The lambda is gonna take all that probability mass from all those normalized discounts

that we took out of these higher-order probabilities,

and use those to weight how much probability we should assign to the unigram.

We’re gonna combine those.

So that lambda is the amount of the discount weight divided by the denominator there.

So, it’s the normalized discount.

And then, we’re gonna multiply that by the total number of word types that can follow this context, w_i minus one.

In other words, how many different word types did we discount

or how many times did we apply this normalized discount.

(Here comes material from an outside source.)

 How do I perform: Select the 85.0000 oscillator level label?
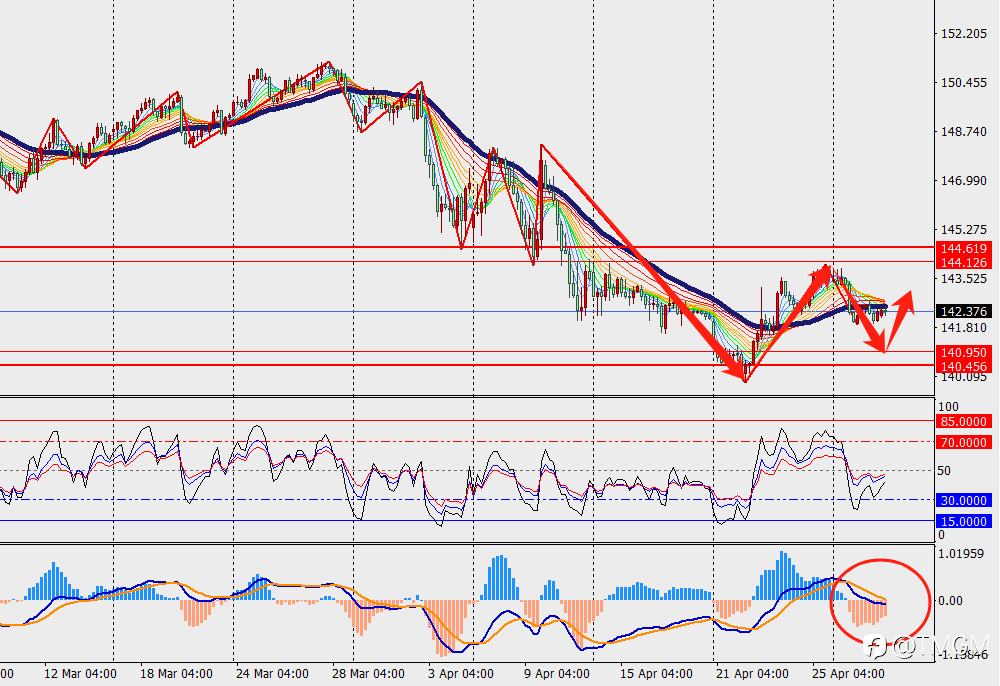pyautogui.click(x=964, y=421)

And we multiply those together

and we know how much probably mass total we can now assign to the continuation of the word.

Now, this is the bigram formulation for Kneser-Ney.

Now in this slide, we’re showing you the general recursive formulation for n-grams in general,

and here we have to make a slight change to deal with all the higher-order n-grams.

So here we’re just showing the Kneser-Ney probability of a word given the prefix of the word.

And, just like Kneser-Ney we saw before,

we’re just interpolating a higher-order n-gram which is discounted with a lambda weight and a lower-order probability.

But now we need to distinguish between the very first top-level time that we use a count and these lower order counts.

So we’re going to use the actual count for the very highest order bigram,

and we’re going to use the continuation value that we just defined earlier for all the lower order probabilities.

So we’ll define this new thing count Kneser-Ney of dot which will mean actual count.

This will be actual count, let’s say we’re doing trigrams.

For the trigram, and then when we recurse and have the Kneser-Ney probability for the lower order things.

When we get down to the bigrams and unigrams, we’ll be using the continuation count,

that’s again the single word context that we defined earlier.

So Kneser-Ney smoothing, a very excellent algorithm.

It’s very commonly used in speech recognition and machine translation

and yet it has a very beautiful and elegant intuition and I hope you appreciate it.